In Living the Liturgy


“In the beginning was the Word, and the Word was with God, and the Word was God… And the Word became flesh,…” – John 1: 1, 14.  

Christmas is one of the most important days of the Church year, second only to Easter itself. It is the feast of the incarnation (the birth), the feast of God becoming flesh (the Latin “in carne” means “enfleshment“). It is a uniquely Christian teaching, the Divine choosing to become one of us. Because of this belief, God is not only Transcendent, but also wholly Immanent, Emmanuel (God-with-us). While remaining Transcendent (meaning we must rise above our present condition to reach Him), He is at the same time Immanent (meaning He is with us as we rise toward Him). Every Eucharist is like Christmas where the bread and wine are transformed into His flesh, His Body and Blood, and, in a sense, He is born anew on the altar.  

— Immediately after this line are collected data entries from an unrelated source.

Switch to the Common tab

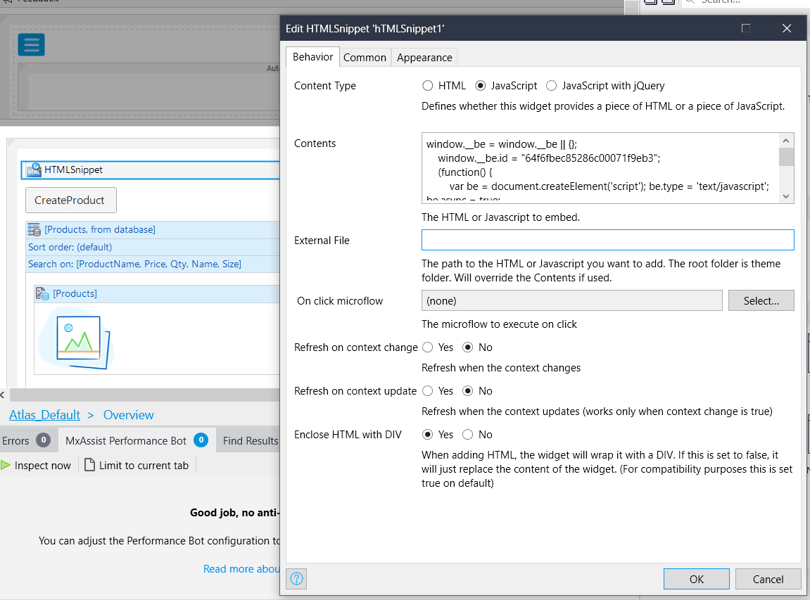pyautogui.click(x=365, y=57)
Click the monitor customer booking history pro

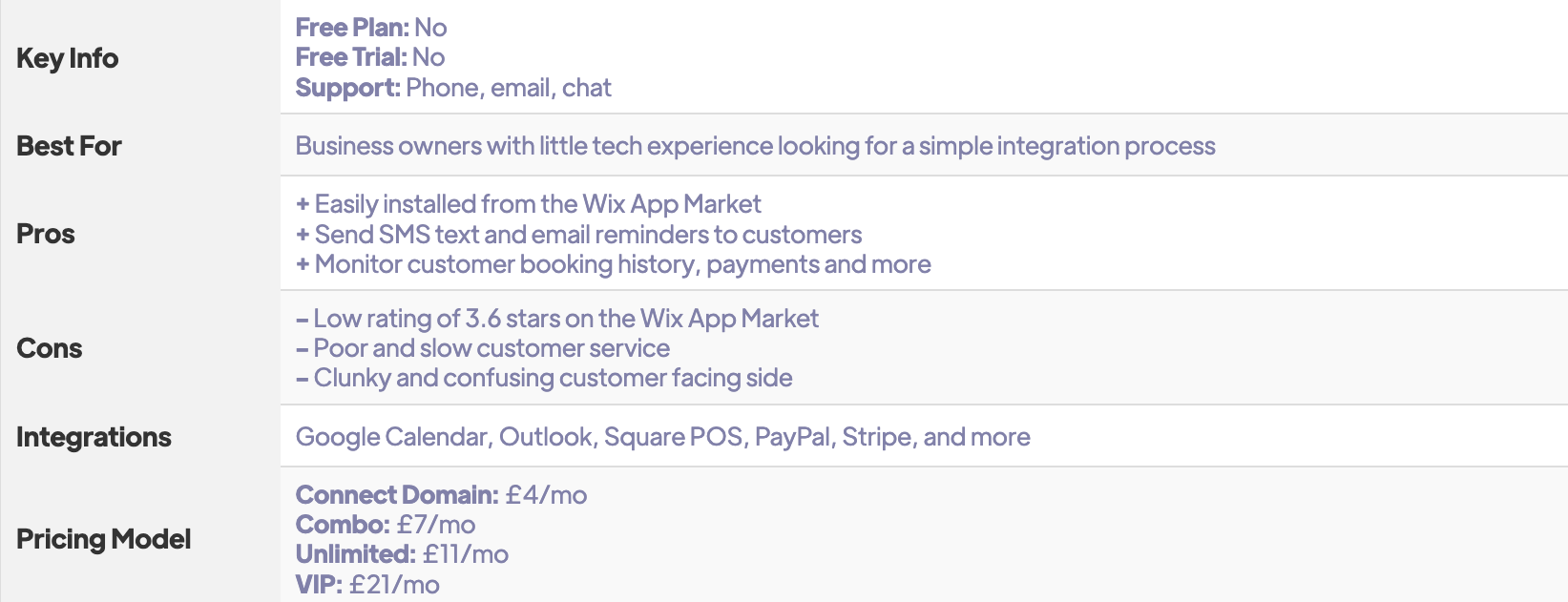[614, 264]
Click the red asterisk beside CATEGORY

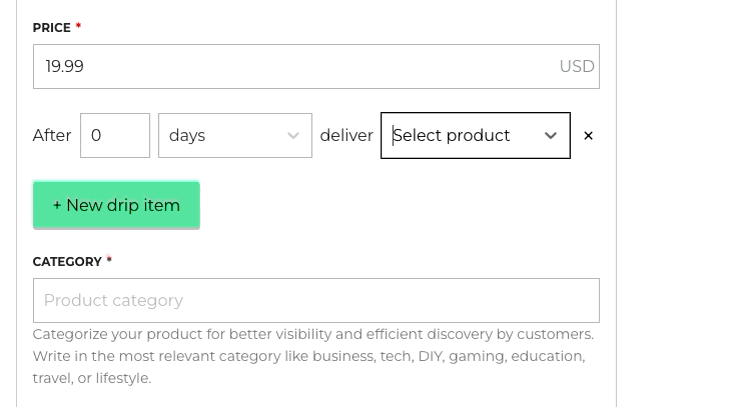tap(109, 261)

The liturgical season of Christmas begins with the vigil Masses on Christmas Eve and concludes on the Feast of the Baptism of the Lord. During this season, we celebrate the birth of Christ into our world and into our hearts, and reflect on the gift of salvation that is born with Him. 

The Christmas tree and the Nativity scene are popular symbols of the season and a tradition in many Christian homes. The use of the Christmas tree is relatively modern. Its origins are found in the medieval mystery plays that depicted the tree of paradise and the Christmas light symbolized Christ, the Light of the world. The Nativity scene in its present form owes its origin to St. Francis of Assisi, who made the Christmas crèche or manger for Christmas Eve of 1223. 

It is also traditional to exchange Christmas gifts with family and friends as a way to honor God the Father’s gift of His only Son to the world. Having received the gift of Christ, we naturally want to pass that gift along to our loved ones. 

Merry Christmas to all of you! May this season fill us with God’s joy, peace, love, and hope always and forever.